本文.

礼は法であり式であり型である。点茶が法に適うようになるということは、
所作が煮つまって、凡ての無駄が省かれ、なくてならぬものだけが残ること
である。それが結晶されると、自から型を産んでくる。ここに茶礼が生れる。
茶礼は所作の形式化とも云える。形式という言葉は、とかく誤解を招き易
く、私共はそれをしばしば「模様化」と呼んでいる。「茶」の型は所作の模
様化である。模様というのは、ものの姿を煮つめた形で、謂わば単純化、要
素化したものである。その要素的なものが強調されて表現されると自から模
様に入る。「茶」の所作が、元素的なものに還元されてゆくと、「茶」の型
が生まれる。それ故、型を去って茶礼はないとも云える。どうしてもそうな
る必然さがあるのである。この型が幾人かの茶祖によって幾つかに分かれ、
流派を生じた。

提供データ.
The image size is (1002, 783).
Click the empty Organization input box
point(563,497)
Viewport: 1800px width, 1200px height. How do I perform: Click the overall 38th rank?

指示.
本文について、次の問いに答えよ。
1. 点茶が法に適うようになると、所作から何が省かれ、何が残るか。
2. 「形式」という言葉は誤解を招き易いため、しばしば何と呼ばれているか。
3. 型が幾人かの茶祖によって幾つかに分かれた結果、何が生じたか。
本文だけを根拠にして答えること。

回答.
1. 凡ての無駄が省かれ、なくてならぬものだけが残る。
2. 「模様化」と呼ばれている。
3. 流派が生じた。